Mobil also plans a wildcat drilling program for the next 3 years, a substantial part of which will target deeper plays at 10,000-15,000 ft.
CHEVRON PROGRAM
The biggest of the other operators in Nigeria is the Chevron-NNPC joint venture. Chevron inherited a 3.5 million acre concession through its acquisition of Gulf Oil Corp.
The joint venture, with a productive capacity of about 300,000 b/d, produces about 270,000 b/d onshore and offshore.
Chevron, saluting the changed investment climate, is looking at expansion projects that would sustain production.
Since the increase in operators' margins in 1986, Chevron's exploration activity has averaged seven to nine wells/ year and 10-19 seismic crew months/year.
Activity will remain at 1990 levels.
Moves also are under way to sell associated gas used for fuel. Chevron is studying a project to gather flared gas for LPG extraction and deliver the residue into the domestic distribution network.
TEXACO, ELF
Chevron also is a partner with Texaco in two offshore concessions that produce about 60,000 b/d.
Texaco Chairman Alfred DeCrane Jr. said exploration is at a relatively low level. Texaco drilled a dry hole in the outer offshore trend last December and plans to spud another offshore wildcat before yearend.

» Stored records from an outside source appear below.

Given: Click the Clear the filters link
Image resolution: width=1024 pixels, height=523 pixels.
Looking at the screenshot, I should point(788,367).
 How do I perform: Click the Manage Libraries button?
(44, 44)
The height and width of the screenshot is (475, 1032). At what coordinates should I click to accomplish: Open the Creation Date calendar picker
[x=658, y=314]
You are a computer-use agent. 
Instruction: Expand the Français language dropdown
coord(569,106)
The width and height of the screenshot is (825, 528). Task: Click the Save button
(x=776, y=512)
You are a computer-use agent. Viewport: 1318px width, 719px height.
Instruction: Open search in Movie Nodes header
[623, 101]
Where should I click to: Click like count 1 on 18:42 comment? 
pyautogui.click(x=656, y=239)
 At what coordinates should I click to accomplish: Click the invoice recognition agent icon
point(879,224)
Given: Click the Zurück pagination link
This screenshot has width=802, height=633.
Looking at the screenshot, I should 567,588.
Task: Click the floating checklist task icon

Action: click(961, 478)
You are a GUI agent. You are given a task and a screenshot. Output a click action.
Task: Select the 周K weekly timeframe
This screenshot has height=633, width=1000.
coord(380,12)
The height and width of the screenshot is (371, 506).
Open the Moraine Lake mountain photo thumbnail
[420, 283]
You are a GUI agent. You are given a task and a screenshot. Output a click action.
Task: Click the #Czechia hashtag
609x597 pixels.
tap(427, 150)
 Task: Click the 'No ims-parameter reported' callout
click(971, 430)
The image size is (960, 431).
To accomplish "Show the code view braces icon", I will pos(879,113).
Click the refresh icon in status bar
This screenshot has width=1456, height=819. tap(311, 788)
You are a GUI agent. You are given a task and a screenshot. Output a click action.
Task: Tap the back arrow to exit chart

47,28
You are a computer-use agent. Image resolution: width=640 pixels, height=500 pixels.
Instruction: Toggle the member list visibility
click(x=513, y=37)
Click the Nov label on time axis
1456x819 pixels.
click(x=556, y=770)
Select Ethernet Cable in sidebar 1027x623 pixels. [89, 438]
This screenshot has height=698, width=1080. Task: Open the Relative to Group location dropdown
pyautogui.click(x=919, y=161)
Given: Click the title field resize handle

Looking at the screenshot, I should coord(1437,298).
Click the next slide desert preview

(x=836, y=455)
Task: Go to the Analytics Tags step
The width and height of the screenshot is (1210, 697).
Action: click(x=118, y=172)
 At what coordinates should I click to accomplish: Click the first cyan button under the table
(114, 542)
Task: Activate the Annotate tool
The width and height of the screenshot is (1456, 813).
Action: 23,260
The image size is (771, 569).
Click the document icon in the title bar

Elf Nigeria, a major West African operator, has placed great emphasis on exploration and development in Nigeria.
The company acquired new acreage offshore, became a partner in the LNG operation, and finally bought a 5% stake in the Shell combine's concession.
The company's onshore fields produce about 95,000 b/d. Basic engineering has started for development of four fields - Afia, Odudu, Ime, and Edikan - on offshore permit OPL95.
Onshore, Elf is developing Olo field and connecting facilities to the transportation network.
It continues a drilling program on its OML 57 and 58 permits.
Gas for the Bonny LNG project will not be required for several years, but preliminary studies have started on developing Ibewa field, which will supply Elf's initial share of the feedstock.
Elf's exploration program is aimed at maintaining production levels. The company requires two rigs/year offshore and about 1.5 rigs/year onshore.